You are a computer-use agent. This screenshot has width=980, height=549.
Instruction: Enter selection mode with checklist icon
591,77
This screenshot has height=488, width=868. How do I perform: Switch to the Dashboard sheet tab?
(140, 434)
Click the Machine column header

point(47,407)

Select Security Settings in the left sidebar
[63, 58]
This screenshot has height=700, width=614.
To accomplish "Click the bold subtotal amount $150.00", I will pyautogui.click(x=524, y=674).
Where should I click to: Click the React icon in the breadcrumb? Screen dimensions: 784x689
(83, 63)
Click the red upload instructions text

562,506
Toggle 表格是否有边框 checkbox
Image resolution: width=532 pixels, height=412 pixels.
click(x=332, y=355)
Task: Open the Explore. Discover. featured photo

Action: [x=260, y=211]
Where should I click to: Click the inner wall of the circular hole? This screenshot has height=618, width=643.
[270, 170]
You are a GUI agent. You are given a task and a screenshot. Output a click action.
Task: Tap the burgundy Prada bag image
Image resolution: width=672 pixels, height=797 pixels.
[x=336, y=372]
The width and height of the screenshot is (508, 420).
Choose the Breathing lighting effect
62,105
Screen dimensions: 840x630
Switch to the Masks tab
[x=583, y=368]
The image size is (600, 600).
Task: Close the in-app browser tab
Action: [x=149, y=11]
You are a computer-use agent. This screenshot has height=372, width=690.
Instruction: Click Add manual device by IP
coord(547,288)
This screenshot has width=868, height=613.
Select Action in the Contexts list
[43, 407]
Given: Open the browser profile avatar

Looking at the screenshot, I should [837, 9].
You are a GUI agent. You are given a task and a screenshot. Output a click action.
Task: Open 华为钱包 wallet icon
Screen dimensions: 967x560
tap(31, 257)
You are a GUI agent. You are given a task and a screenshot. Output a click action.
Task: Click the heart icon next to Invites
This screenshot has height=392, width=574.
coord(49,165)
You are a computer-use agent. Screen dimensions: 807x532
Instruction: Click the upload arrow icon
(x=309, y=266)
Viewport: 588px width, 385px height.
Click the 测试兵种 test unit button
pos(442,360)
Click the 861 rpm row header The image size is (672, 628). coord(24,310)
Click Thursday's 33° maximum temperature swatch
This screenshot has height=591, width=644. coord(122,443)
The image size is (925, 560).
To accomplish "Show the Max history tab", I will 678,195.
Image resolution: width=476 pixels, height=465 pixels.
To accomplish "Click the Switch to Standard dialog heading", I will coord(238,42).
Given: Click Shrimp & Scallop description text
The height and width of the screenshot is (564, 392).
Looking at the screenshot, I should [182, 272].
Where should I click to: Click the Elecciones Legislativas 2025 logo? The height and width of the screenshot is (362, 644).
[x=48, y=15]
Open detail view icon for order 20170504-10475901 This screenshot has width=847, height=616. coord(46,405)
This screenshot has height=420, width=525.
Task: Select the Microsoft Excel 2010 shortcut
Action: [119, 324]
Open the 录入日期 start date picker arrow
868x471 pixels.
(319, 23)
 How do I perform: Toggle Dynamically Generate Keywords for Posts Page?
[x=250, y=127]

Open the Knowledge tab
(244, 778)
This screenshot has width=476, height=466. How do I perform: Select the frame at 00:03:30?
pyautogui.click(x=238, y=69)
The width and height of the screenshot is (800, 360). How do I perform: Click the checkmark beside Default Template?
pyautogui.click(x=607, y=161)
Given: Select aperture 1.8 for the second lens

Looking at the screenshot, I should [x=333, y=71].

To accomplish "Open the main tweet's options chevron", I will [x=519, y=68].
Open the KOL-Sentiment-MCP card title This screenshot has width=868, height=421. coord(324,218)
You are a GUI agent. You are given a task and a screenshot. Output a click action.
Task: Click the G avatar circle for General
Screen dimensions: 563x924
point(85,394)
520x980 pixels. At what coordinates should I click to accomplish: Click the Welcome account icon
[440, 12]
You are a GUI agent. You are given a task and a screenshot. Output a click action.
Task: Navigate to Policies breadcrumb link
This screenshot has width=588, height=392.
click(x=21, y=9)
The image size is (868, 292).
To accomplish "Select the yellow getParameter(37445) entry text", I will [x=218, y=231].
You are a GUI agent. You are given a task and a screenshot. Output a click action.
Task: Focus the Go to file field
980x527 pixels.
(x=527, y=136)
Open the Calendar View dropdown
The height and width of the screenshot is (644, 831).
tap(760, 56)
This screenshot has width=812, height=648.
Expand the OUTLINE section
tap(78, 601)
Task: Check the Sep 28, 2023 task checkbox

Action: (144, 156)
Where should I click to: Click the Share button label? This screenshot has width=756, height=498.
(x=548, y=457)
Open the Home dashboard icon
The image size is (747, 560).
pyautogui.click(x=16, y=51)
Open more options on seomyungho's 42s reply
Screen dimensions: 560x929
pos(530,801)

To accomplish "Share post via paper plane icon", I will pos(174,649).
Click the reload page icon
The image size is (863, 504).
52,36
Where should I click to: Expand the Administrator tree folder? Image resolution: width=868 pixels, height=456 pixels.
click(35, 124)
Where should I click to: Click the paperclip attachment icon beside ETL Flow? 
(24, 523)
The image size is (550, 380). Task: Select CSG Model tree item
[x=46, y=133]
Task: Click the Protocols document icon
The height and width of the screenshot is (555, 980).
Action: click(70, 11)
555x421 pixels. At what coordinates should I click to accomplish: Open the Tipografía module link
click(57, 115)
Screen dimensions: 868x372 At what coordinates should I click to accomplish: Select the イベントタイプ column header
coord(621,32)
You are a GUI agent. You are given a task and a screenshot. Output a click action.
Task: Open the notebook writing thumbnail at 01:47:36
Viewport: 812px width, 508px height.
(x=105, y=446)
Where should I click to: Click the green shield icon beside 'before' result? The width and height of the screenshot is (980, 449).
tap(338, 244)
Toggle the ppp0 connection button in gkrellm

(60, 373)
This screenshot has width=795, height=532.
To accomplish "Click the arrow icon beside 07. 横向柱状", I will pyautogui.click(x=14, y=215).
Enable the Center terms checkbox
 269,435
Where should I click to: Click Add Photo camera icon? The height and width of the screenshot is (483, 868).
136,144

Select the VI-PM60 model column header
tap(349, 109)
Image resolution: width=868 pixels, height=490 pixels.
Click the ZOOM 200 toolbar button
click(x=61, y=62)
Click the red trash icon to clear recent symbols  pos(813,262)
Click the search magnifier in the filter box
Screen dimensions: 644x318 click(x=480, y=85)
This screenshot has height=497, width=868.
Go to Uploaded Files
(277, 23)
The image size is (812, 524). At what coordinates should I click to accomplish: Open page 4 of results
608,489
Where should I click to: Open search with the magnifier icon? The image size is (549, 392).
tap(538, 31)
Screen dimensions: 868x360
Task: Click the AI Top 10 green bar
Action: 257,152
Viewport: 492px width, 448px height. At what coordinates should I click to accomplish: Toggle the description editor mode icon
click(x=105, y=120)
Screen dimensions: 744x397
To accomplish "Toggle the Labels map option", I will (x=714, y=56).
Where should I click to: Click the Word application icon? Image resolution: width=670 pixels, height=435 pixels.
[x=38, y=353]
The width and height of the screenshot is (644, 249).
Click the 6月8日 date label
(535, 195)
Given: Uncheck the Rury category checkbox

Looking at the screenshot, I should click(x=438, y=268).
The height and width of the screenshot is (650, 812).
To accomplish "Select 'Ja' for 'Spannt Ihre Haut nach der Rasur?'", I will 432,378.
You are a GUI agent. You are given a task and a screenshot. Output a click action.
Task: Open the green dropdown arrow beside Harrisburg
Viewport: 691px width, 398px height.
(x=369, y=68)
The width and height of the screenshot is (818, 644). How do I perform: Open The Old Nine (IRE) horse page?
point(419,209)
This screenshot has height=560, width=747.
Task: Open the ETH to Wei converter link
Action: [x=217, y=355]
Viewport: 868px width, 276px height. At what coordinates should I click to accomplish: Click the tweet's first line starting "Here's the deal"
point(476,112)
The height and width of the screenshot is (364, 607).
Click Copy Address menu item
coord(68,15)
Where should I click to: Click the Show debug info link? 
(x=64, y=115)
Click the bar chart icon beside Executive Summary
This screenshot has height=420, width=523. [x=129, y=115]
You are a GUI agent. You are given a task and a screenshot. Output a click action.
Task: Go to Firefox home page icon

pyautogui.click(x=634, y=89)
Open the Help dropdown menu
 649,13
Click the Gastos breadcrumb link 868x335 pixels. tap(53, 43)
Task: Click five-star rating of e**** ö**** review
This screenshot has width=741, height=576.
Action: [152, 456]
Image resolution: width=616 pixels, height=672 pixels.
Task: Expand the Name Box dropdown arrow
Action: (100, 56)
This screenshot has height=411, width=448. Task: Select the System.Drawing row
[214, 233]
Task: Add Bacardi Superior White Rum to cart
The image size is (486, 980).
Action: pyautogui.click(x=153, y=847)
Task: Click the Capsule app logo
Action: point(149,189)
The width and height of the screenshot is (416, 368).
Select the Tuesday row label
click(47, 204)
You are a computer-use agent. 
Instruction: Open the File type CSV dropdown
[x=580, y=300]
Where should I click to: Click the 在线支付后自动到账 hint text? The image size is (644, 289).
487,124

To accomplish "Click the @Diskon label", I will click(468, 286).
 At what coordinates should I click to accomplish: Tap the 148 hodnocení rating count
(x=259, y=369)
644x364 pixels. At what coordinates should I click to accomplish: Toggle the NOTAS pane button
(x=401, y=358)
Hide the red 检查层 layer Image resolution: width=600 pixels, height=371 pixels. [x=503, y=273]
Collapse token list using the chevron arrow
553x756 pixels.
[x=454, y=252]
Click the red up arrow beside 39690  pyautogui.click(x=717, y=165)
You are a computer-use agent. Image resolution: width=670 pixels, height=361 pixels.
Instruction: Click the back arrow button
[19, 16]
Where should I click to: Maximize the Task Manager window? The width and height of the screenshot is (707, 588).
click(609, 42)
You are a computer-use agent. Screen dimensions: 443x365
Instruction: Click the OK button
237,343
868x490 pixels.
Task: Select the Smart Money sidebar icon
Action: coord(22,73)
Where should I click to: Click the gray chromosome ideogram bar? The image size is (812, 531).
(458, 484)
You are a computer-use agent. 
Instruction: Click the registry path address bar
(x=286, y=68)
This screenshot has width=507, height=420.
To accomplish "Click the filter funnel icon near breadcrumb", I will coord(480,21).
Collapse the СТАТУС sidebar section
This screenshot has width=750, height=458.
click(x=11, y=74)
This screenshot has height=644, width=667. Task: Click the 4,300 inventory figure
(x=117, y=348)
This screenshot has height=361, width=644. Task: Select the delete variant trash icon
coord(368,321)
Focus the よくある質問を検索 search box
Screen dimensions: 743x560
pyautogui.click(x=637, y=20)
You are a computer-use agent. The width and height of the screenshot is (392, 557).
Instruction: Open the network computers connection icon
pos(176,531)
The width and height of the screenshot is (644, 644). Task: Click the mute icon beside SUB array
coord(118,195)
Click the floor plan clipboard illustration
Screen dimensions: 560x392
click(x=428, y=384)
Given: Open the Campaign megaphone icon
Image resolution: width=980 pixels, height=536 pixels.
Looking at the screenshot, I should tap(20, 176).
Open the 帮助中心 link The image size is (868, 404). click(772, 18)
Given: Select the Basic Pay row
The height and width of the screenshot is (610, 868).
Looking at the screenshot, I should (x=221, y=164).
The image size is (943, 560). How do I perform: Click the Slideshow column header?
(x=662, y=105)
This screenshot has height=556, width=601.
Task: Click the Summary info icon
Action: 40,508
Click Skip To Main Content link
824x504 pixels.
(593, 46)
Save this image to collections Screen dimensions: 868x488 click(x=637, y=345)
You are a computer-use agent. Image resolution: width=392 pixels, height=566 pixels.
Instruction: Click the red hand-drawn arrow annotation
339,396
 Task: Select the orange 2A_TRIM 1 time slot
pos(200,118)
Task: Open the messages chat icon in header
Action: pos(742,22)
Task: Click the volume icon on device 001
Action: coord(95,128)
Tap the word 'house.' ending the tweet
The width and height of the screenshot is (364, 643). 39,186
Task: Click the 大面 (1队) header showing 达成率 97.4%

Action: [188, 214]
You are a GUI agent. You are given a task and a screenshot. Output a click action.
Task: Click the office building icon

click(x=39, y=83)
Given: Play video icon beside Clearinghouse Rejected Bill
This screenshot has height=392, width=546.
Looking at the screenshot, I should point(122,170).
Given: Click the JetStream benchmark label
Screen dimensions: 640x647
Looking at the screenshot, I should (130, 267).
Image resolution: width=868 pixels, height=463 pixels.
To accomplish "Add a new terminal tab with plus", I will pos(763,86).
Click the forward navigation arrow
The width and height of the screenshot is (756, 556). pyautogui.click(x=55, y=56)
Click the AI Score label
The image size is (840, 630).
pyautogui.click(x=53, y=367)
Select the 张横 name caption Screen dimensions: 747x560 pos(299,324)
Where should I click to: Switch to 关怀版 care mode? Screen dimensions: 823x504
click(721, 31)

----

TASK TO CARRY OUT> Search the entries for the word "Focus". Copy every line where it occurs.

YOUR RESPONSE>
Task: Focus the Go to file field
Focus the よくある質問を検索 search box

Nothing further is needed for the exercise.